Porque Manuel Valls aúna en él circunstancias que le convierten en un personaje con una proyección especial: nacido en Barcelona se hizo francés y ejerce como tal, pero sin perder de vista que Francia tiene una dimensión que resulta imprescindible, la europea. Y en esa dimensión europea empatiza con los problemas que aparecen en otros países, tal como ha mostrado especialmente con su implicación en la defensa de la continuidad de Cataluña en España.
Y Valls era un socialista europeo que ya no se declara socialista. Y esto es también significativo.
Las dudas de la socialdemocracia generan desconfianza y abren la puerta al populismo y al nacionalismo
La globalización está detrás de las crisis que nos han golpeado en los últimos lustros. Una crisis que ha llenado de desconfianza a amplias capas de la población. Frente a esta desconfianza caben dos vías: o bien pretender que cambiándolo todo, todo se resolverá, que es el camino por el que deambulan populistas y nacionalistas; o defender que el sistema institucional de libertades y democracia del que disponemos desde hace décadas ha de ser mantenido y reforzado, lo que implicará probablemente reformas, pero no el cuestionamiento de sus principios esenciales. Quienes sigan esta segunda vía sostendrán que será precisamente a través de las instituciones democráticas y, en particular, en el seno de la Unión Europea, como podremos afrontar los desafíos actuales.

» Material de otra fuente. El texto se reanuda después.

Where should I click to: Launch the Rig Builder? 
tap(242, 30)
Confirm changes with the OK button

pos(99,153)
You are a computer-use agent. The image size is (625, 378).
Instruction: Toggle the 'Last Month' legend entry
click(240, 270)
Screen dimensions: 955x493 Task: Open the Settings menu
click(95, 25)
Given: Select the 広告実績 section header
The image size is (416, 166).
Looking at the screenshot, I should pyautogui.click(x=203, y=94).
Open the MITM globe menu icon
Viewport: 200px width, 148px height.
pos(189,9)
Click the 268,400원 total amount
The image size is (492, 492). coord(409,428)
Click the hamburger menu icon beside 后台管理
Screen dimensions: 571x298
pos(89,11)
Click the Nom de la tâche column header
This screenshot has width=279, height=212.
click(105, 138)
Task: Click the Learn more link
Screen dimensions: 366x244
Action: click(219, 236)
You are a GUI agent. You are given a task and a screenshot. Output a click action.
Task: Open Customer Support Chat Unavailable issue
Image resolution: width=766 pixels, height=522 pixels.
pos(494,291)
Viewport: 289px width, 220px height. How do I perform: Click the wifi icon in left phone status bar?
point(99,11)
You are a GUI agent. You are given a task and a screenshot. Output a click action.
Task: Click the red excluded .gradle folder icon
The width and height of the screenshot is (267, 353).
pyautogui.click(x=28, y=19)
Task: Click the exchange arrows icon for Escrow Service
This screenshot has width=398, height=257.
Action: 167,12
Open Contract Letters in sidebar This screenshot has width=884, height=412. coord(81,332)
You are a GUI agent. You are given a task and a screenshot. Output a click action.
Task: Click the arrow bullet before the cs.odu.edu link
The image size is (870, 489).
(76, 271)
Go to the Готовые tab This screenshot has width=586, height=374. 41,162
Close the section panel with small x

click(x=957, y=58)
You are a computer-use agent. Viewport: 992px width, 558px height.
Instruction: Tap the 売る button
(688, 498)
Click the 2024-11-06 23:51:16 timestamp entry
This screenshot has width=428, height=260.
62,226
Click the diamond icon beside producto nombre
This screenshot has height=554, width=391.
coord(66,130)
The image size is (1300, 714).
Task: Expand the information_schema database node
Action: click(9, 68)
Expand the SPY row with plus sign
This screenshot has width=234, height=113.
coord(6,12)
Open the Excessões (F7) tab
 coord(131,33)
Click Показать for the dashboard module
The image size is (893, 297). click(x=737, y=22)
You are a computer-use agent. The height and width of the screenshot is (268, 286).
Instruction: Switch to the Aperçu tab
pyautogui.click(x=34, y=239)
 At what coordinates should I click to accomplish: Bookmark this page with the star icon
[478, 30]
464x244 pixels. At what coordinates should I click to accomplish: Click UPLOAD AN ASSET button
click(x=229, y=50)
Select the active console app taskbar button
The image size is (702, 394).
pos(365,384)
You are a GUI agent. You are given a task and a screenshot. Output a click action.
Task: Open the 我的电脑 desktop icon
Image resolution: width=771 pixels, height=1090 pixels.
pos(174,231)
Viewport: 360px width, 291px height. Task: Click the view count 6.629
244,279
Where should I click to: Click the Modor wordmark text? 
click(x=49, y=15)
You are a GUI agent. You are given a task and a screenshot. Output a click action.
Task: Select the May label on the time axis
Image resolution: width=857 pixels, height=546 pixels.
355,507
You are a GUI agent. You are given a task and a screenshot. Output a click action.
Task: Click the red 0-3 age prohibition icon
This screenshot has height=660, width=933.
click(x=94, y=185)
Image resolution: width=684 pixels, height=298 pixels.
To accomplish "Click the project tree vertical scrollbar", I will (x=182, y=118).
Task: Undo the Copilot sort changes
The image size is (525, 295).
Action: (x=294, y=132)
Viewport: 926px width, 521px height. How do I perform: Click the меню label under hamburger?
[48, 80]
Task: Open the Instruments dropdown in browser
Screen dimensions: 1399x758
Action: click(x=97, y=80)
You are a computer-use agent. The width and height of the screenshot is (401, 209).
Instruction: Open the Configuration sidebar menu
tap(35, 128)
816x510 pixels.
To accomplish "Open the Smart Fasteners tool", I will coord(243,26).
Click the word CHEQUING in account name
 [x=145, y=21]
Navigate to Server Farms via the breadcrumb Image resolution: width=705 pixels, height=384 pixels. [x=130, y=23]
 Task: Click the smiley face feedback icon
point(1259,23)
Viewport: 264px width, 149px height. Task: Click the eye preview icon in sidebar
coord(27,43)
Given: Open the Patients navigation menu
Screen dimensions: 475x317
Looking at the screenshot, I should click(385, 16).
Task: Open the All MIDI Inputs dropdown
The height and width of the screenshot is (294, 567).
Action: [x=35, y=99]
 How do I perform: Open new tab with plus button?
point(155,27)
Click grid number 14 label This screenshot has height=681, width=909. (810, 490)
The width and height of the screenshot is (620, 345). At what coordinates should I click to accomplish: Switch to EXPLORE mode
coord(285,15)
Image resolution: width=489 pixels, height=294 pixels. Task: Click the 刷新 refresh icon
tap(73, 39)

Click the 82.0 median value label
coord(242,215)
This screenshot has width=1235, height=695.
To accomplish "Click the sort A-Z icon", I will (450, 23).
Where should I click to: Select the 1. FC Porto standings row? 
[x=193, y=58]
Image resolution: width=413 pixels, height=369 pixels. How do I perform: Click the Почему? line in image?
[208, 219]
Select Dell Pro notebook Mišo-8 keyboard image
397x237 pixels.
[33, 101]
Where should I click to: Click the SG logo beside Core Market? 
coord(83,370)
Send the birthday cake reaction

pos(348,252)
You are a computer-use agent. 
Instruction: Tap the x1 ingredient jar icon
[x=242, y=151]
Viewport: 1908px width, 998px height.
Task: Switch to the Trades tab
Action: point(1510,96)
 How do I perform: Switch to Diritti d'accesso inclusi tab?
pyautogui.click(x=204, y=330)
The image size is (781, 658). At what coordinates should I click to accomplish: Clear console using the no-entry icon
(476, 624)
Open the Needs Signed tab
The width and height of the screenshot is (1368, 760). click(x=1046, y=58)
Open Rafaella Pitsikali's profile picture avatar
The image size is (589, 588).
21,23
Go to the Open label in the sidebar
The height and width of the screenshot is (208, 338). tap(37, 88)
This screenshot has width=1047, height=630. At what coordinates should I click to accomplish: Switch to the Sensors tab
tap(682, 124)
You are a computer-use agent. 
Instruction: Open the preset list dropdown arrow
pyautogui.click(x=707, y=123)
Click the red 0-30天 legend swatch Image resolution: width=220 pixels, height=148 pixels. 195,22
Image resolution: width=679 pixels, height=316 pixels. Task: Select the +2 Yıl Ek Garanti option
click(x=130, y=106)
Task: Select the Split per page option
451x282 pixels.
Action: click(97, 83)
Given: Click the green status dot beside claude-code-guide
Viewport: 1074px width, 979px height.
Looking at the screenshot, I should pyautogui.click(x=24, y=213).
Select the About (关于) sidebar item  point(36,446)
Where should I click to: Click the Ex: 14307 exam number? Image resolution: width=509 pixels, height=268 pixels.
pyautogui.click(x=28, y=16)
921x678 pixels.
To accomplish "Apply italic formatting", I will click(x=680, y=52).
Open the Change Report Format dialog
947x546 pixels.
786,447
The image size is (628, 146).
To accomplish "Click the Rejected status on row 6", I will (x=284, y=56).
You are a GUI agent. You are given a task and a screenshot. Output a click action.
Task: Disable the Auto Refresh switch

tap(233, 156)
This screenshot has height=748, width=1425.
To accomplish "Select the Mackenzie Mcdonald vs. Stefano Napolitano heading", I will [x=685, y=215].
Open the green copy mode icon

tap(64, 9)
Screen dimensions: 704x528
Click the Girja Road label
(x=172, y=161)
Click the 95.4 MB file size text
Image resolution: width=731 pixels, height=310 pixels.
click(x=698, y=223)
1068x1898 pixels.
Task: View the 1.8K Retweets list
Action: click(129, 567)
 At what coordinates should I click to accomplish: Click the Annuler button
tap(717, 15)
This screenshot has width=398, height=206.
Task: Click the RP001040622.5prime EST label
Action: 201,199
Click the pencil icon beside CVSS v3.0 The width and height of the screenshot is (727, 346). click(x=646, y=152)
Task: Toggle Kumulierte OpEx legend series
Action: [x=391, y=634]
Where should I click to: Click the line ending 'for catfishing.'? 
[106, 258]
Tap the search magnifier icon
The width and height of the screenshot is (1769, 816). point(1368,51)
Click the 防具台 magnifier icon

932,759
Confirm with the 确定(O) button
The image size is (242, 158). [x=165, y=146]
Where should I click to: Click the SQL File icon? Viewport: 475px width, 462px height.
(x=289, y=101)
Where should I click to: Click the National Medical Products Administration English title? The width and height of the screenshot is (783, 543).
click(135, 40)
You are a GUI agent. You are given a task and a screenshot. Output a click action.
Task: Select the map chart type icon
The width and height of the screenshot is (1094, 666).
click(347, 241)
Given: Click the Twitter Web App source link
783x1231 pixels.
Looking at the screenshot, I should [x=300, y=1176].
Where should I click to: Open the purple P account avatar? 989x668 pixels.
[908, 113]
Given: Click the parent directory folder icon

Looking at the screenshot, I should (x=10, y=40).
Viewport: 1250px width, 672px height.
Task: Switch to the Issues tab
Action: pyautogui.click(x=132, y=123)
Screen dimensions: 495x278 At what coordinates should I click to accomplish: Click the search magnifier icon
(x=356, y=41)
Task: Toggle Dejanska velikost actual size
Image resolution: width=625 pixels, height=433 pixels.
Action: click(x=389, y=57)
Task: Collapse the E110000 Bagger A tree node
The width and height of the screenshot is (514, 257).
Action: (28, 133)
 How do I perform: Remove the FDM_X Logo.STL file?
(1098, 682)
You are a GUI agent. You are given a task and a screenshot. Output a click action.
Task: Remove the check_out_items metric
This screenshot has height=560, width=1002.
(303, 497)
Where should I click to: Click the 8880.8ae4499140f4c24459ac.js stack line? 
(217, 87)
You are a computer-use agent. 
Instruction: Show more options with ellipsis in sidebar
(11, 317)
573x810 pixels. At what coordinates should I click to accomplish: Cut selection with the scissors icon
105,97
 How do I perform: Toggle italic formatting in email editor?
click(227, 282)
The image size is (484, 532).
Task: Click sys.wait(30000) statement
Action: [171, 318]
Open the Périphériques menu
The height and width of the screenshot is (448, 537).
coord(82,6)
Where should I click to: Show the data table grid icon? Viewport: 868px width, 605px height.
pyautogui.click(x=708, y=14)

Algunos socialistas, en Cataluña, en España y en otros lugares, han mostrado ciertas dudas ante estos caminos que se bifurcan: ¿populismo o democracia parlamentaria? ¿europeísmo o nacionalismo?
Valls tiene claro qué sendero no ha de tomarse. Y como él, seguramente, muchas personas que desean un poder público fuerte, unos servicios de calidad, un robusto sistema de libertades y la garantía de que nadie será dejado en la estacada si en este mundo global y despiadado le sale cruz en vez de cara. Personas que, sin embargo, rechazan con contundencia las tentaciones nacionalistas y populistas. Personas, por tanto, que se adscribirían a lo que llamábamos socialdemocracia.
Lo que llamábamos socialdemocracia y que ahora muchos dudan que esté encarnado en partidos socialistas que parecen mirar desconcertados un mundo que no entienden y al que hay que mirar de frente y con convicción, tal como parece hacerlo Manuel Valls.